BEGIN LISTED ENTRIES

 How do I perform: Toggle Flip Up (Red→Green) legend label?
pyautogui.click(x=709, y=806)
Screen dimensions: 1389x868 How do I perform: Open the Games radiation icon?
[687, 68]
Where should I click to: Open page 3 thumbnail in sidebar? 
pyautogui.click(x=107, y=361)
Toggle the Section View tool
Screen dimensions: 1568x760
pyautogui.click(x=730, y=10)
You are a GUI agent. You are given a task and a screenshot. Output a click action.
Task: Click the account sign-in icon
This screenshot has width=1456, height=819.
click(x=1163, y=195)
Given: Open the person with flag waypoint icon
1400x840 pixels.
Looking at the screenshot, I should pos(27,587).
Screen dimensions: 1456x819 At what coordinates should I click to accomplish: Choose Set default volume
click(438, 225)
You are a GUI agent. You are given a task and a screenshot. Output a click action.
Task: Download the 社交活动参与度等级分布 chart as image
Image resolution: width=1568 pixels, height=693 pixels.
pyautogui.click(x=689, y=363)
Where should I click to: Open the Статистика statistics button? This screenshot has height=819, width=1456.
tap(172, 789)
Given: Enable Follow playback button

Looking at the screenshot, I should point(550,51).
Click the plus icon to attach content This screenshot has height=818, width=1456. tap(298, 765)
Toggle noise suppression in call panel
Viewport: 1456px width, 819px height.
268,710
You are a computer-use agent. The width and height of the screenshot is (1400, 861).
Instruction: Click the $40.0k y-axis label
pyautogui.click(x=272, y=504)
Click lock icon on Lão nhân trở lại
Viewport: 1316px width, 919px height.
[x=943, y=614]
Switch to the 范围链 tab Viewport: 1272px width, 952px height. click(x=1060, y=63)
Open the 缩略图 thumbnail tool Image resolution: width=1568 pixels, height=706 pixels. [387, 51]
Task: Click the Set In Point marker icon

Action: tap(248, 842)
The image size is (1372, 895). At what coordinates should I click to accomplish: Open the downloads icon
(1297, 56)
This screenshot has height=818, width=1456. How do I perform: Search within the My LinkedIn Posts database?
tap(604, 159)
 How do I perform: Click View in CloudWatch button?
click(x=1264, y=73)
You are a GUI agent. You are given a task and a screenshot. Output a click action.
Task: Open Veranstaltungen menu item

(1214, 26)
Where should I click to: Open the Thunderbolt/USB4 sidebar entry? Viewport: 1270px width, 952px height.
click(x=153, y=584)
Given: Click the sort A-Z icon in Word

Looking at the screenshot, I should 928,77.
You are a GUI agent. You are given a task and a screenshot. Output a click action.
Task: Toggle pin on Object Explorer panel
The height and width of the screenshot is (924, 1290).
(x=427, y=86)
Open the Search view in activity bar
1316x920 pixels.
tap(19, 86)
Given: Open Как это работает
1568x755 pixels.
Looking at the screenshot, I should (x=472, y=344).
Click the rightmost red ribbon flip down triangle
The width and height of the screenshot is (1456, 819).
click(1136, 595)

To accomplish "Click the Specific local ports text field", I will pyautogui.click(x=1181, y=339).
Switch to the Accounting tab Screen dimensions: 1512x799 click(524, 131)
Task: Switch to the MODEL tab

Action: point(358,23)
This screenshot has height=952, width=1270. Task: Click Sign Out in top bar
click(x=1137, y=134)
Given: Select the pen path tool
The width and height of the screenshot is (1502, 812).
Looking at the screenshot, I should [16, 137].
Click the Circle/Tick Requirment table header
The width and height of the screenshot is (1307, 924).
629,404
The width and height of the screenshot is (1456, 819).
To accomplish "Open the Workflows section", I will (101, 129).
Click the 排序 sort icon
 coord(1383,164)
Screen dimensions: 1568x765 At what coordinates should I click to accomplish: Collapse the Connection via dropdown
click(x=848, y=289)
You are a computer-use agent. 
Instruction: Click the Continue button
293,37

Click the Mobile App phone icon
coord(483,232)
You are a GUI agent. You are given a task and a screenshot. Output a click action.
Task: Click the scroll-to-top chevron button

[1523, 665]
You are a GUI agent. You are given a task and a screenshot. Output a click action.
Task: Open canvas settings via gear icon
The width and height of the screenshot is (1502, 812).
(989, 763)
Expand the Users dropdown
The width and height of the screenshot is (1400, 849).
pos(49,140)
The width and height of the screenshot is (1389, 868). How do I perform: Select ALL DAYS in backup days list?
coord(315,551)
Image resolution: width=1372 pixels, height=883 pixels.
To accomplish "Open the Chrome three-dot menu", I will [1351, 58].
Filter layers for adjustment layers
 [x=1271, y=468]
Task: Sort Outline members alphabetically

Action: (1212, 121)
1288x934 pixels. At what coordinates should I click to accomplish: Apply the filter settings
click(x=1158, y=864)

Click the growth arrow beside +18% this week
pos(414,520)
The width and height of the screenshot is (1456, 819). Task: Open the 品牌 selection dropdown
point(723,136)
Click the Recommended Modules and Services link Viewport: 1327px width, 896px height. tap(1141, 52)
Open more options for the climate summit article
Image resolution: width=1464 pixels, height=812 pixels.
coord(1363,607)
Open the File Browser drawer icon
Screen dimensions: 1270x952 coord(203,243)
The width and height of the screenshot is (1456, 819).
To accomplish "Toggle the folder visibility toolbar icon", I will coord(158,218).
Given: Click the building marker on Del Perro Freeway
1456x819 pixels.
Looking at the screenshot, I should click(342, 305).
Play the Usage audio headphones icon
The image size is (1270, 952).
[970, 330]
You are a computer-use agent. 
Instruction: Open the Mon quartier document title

END LISTED ENTRIES

> [EXERCISE DIRECTIONS]: Please show all lines from the entries that contain the word "will".

> [WRITTEN SOLUTION]:
To accomplish "Click the Specific local ports text field", I will pyautogui.click(x=1181, y=339).
To accomplish "Open the Workflows section", I will (101, 129).
To accomplish "Open the Chrome three-dot menu", I will [1351, 58].
To accomplish "Toggle the folder visibility toolbar icon", I will coord(158,218).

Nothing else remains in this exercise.